Donald Trump left Beijing with warmer rhetoric and a few big purchase claims, but no breakthrough trade pact that clearly changed tariffs, trade flows or U.S. leverage over China. The two-day summit with Xi Jinping on May 14-15 centered on de-escalation, not a sweeping reset, even as the world’s two biggest economies remained locked in a fragile truce marked by tariffs, rare-earth restrictions and technology export controls.
Trump said China had agreed to buy at least 200 Boeing aircraft, with the total eventually reaching 750, and that Beijing would also step up purchases of U.S. oil and agricultural goods, including billions of dollars of soybeans. But the market reaction suggested skepticism: Boeing shares fell 3.8% after the announcement, according to CBS News. Analysts said the lack of a detailed, binding statement was the more important signal than the headline numbers.

Wendy Cutler, a former U.S. Trade Representative negotiator, said she had expected China to announce “mega purchases” of U.S. agriculture, energy and airplanes, but said Trump and his team did not appear to have much to show for the visit. David Meale of Eurasia Group said both sides were claiming progress, but that key specifics had not been released and the governments still needed to finalize the details. Erica Downs said there was no confirmed statement that China had committed to a specific oil purchase amount, making the reported energy pledge non-binding.
The trip came after a long stretch of trade conflict that began with Trump’s first-term tariff war in 2018. China joined the World Trade Organization in 2001, accelerating the integration of the two economies, but the relationship has since been reshaped by tariffs, export controls and strategic competition. In May 2025, Washington and Beijing agreed to a 90-day mutual reduction in tariff rates, lowering the U.S. tariff rate on Chinese imports to 30% and Chinese tariffs on U.S. goods to 10%, but the latest summit did not appear to produce a comparable shift.
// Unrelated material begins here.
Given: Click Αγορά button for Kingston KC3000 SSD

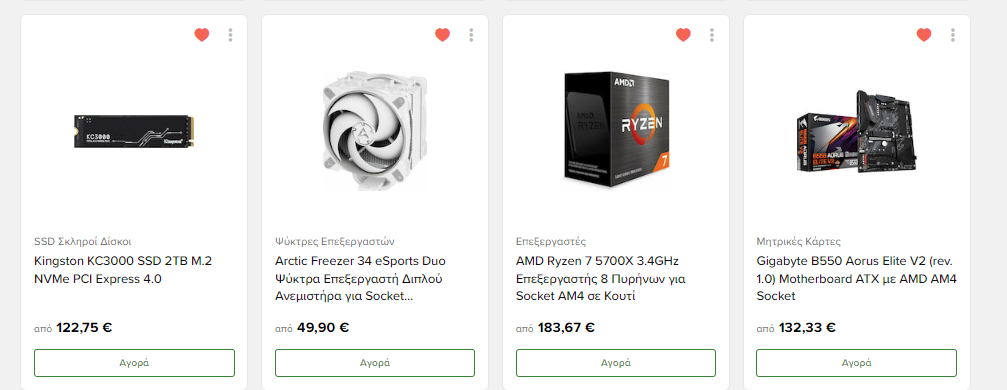Looking at the screenshot, I should point(134,363).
Reuters reported that Trump had narrowed his goals to beans, beef and Boeing jets, a sign that expectations for the trip were modest from the start. The talks also touched Taiwan, Iran, artificial intelligence and a proposed bilateral Board of Trade, but the main outcome was a temporary easing of tensions rather than a durable trade settlement. With court rulings undercutting Trump’s tariff strategy and political pressure rising ahead of the November midterms, the Beijing visit looked more like a bid to stabilize the relationship than to rewrite it.